What Is a Buyer's Market and How Does It Affect London Ontario?

by Eric Cassidy

REAL ESTATE ADVICE

What Is a Buyer's Market and How Does It Affect London Ontario?

You've probably heard that London is "a buyer's market" right now. But what does that phrase actually mean, how do you know it's true, and what should you do about it? Let me break down the term in plain language, show you the two numbers that define it, and explain exactly what it changes if you're buying or selling here in 2026.

Eric Cassidy London Ontario real estate agent

Eric Cassidy

London Ontario Real Estate Agent, Cassidy & Co.

June 2026 7 min read

The simple definition

A buyer's market is what happens when the number of homes for sale outpaces the number of buyers ready to purchase them. Supply exceeds demand, so the balance of power tilts toward buyers. They have more homes to choose from, less competition for each one, and more leverage to negotiate on price and terms.

The opposite is a seller's market — too few homes, too many buyers, bidding wars, and prices pushed up. In between sits a balanced market, where neither side has a clear structural advantage. Markets move between these states over time, and London has cycled through all three in just the last several years.

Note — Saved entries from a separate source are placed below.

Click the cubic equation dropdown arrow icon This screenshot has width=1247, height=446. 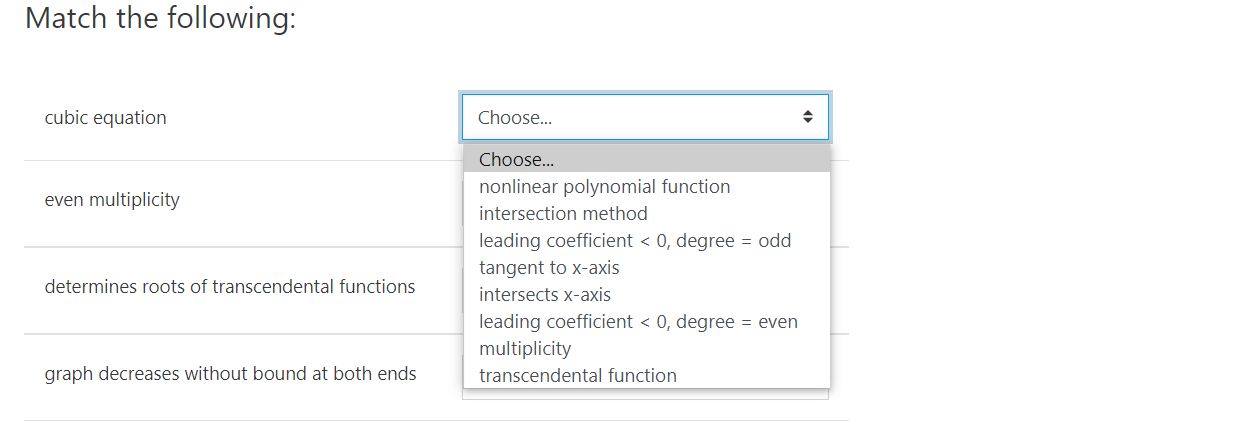[x=808, y=117]
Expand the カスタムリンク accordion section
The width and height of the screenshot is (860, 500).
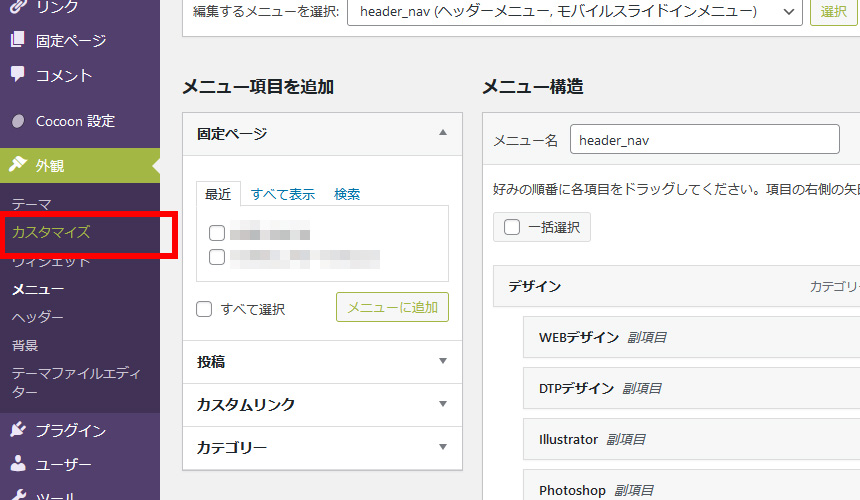click(322, 405)
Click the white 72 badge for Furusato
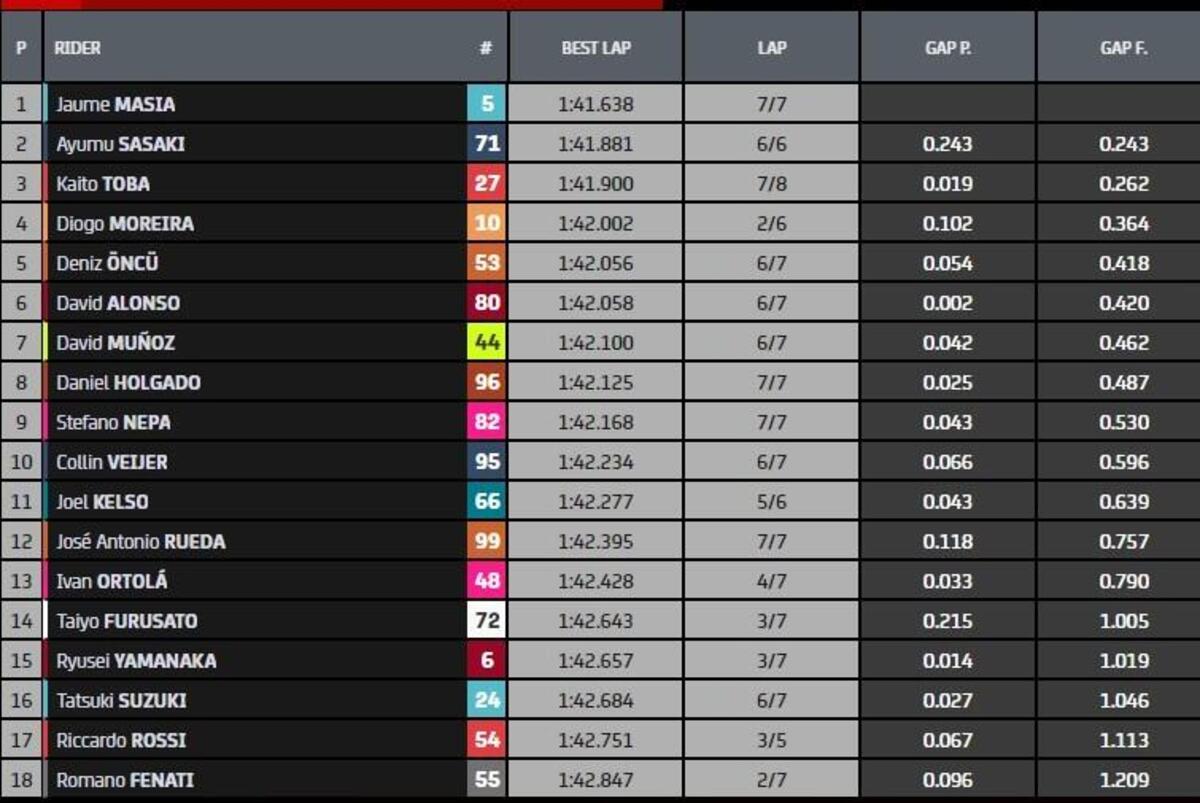 pyautogui.click(x=487, y=621)
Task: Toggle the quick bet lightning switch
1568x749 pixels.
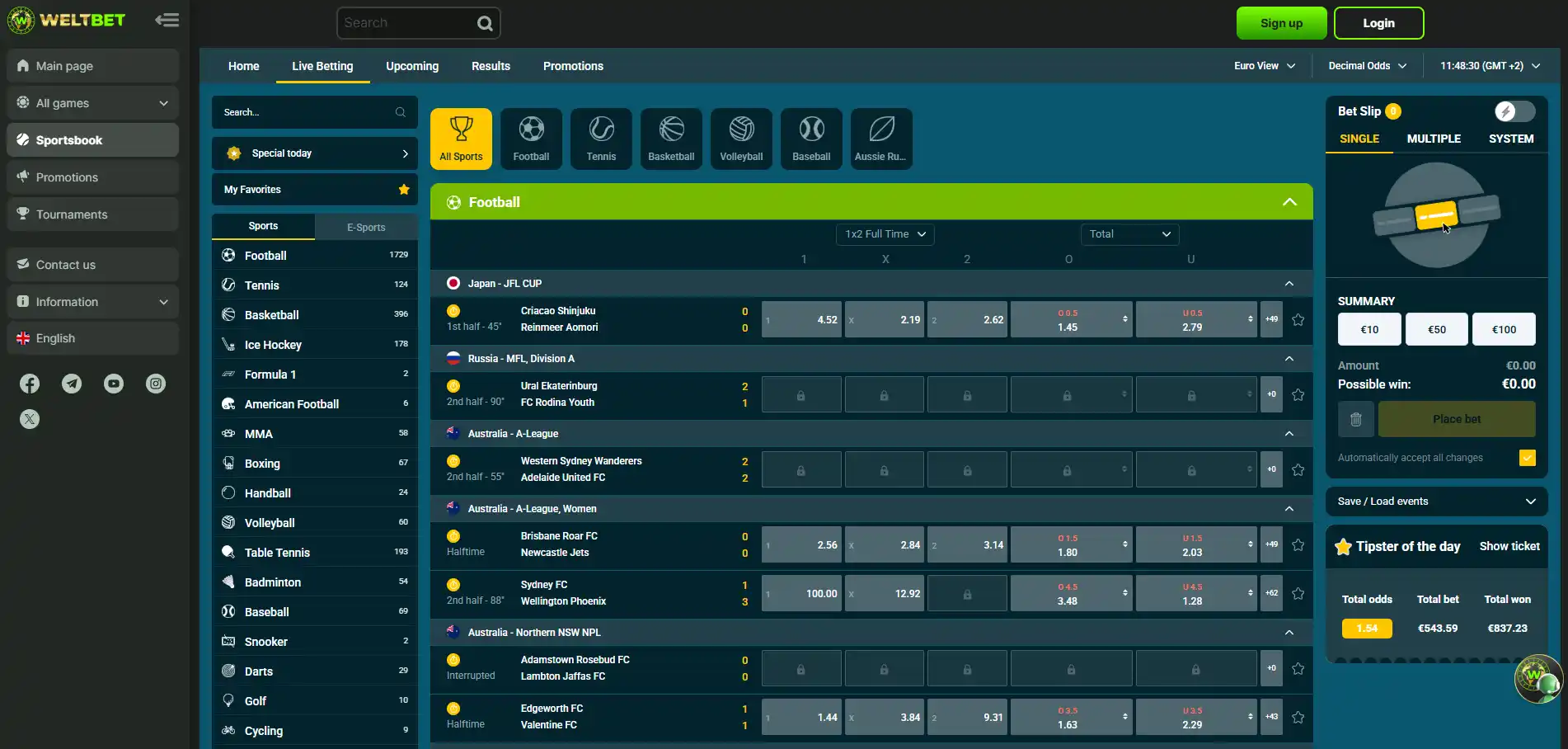Action: tap(1514, 111)
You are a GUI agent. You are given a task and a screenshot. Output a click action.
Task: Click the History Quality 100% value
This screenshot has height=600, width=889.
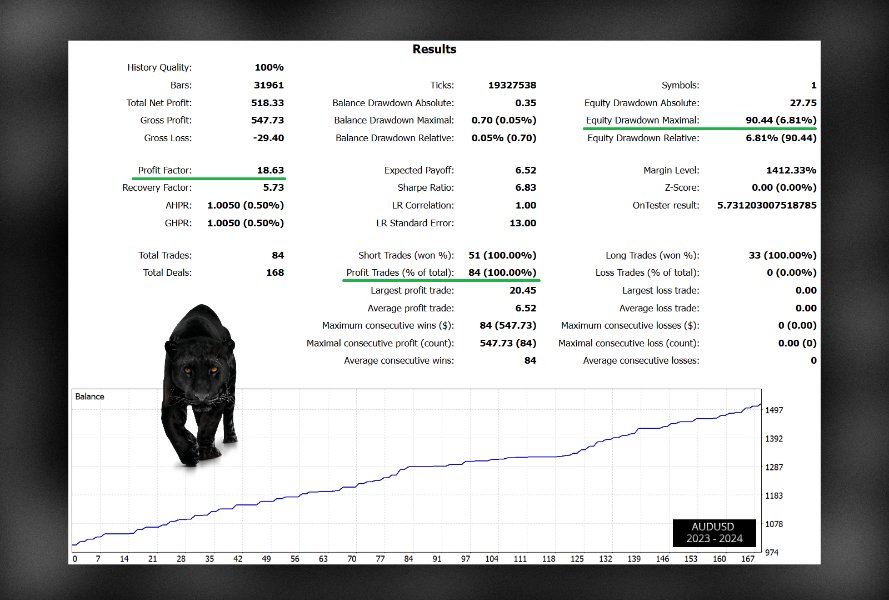click(268, 68)
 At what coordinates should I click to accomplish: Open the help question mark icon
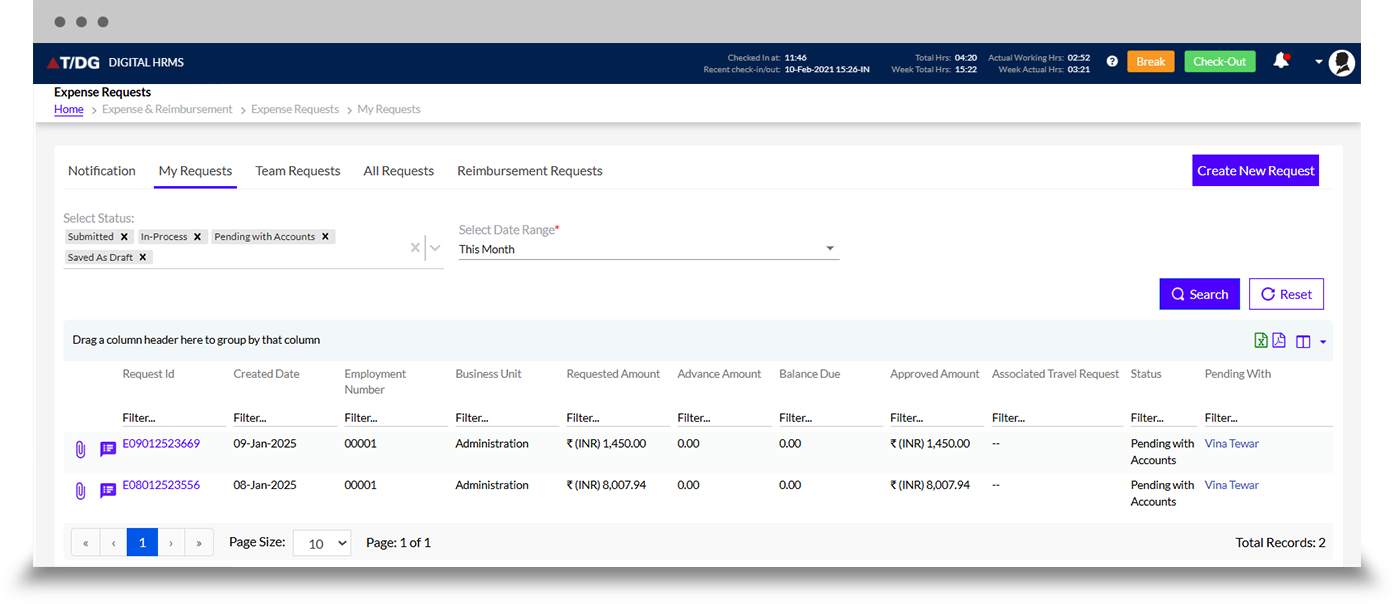pos(1112,62)
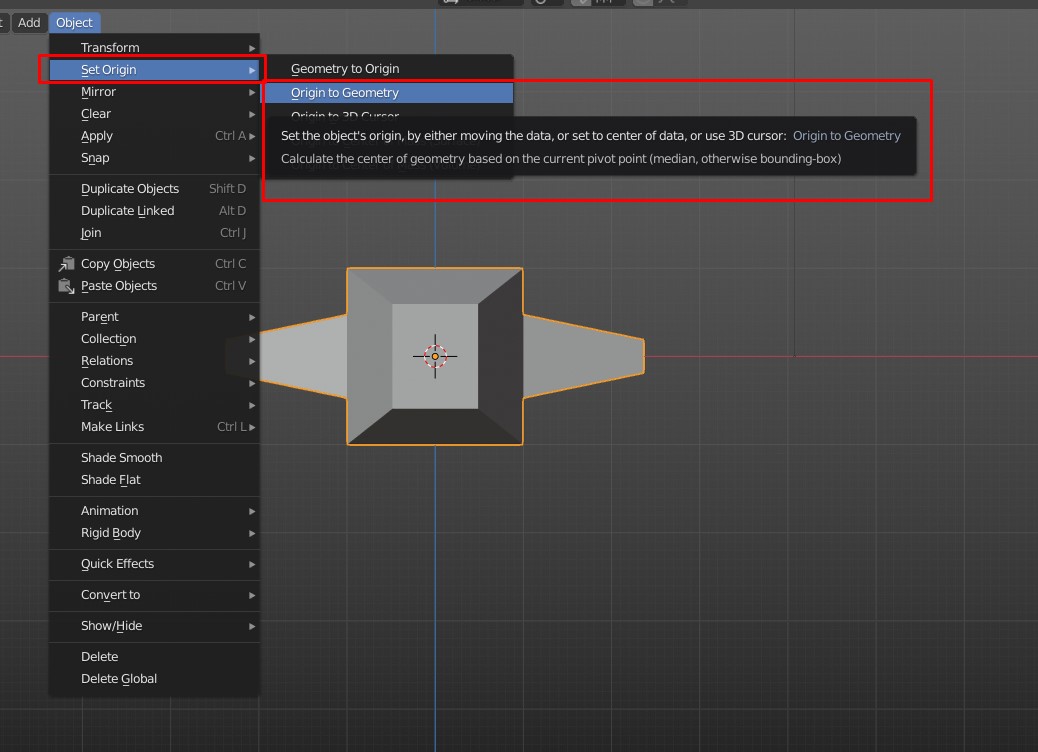1038x752 pixels.
Task: Apply Shade Smooth to the object
Action: pyautogui.click(x=121, y=457)
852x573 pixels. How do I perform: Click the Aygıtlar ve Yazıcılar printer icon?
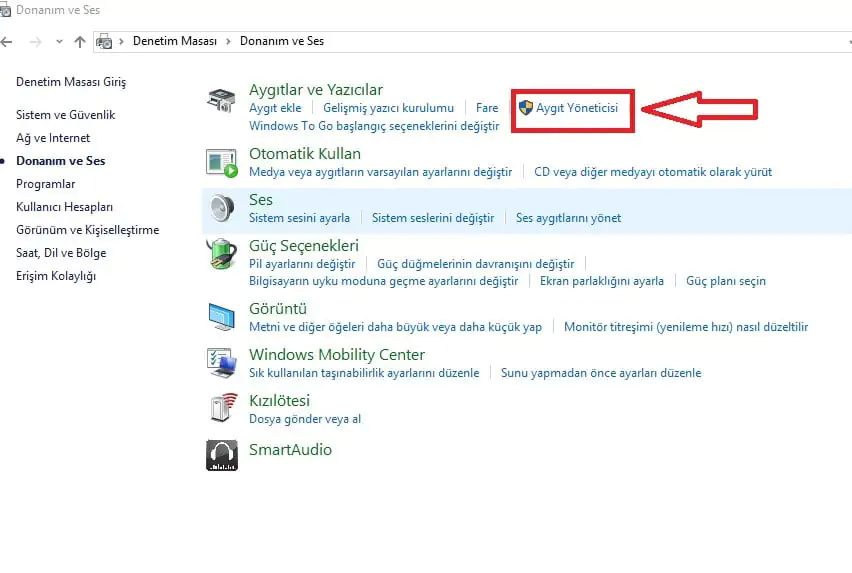coord(222,100)
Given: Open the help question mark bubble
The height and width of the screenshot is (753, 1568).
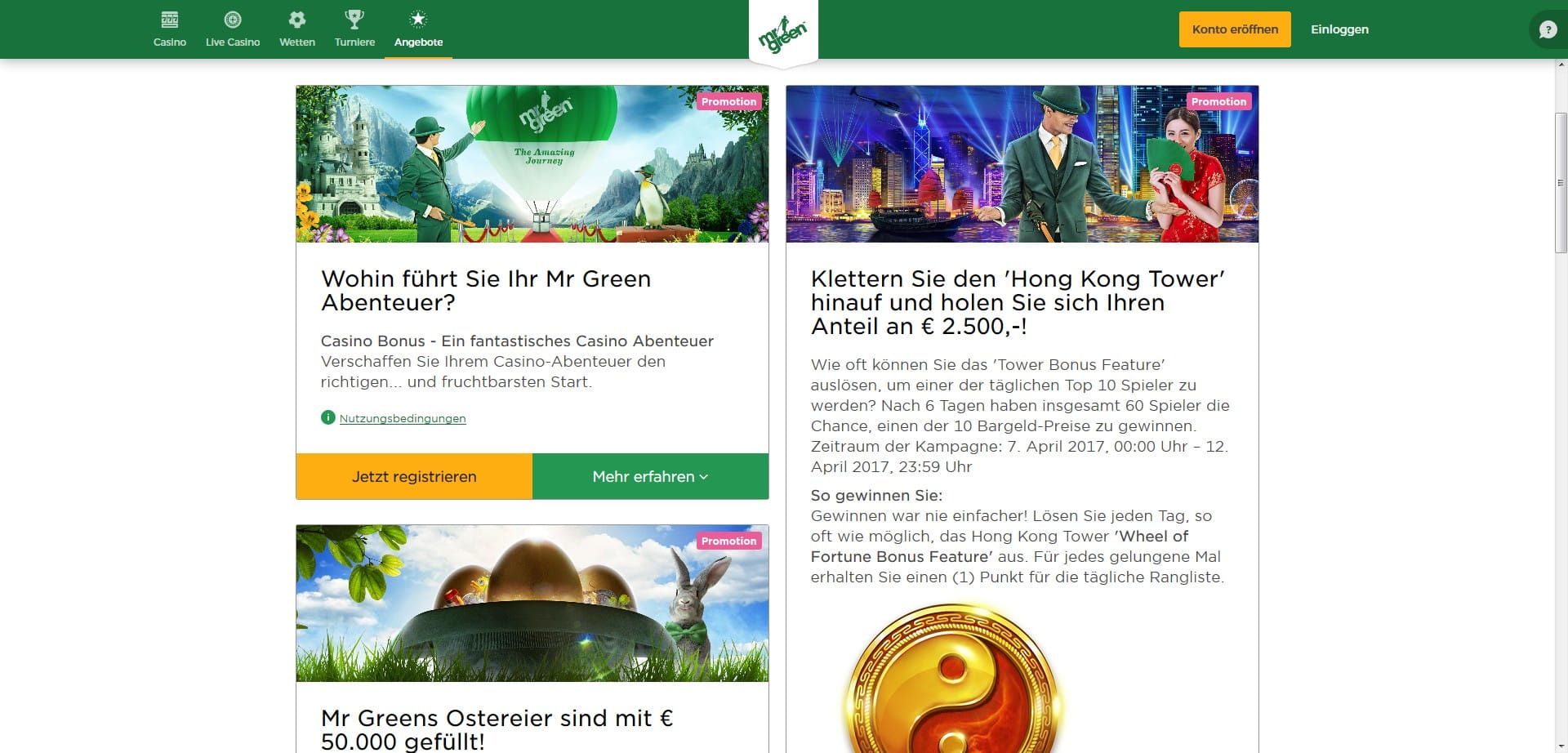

The two numbers that define it

You don't have to guess which market you're in. Two metrics tell the story, and both are reported monthly by the London and St. Thomas Association of Realtors.

The first is months of inventory — how long it would take to sell every listing at the current pace, if nothing new came on the market. The second is the sales-to-new-listings ratio — what share of newly listed homes are actually selling. Here's how the thresholds generally break down.

MARKET TYPE Months of inventory Sales-to-new-listings
Seller's market Under ~4 months Above ~60%
Balanced market ~4 to 6 months ~40% to 60%
Buyer's market Over ~6 months Below ~40%

Where London sits: As of mid-2026, London has around 5.9 months of inventory and a sales-to-new-listings ratio near 39%. That places us right at the edge of, and into, buyer's market territory — buyers have clear leverage, though the market isn't deeply lopsided.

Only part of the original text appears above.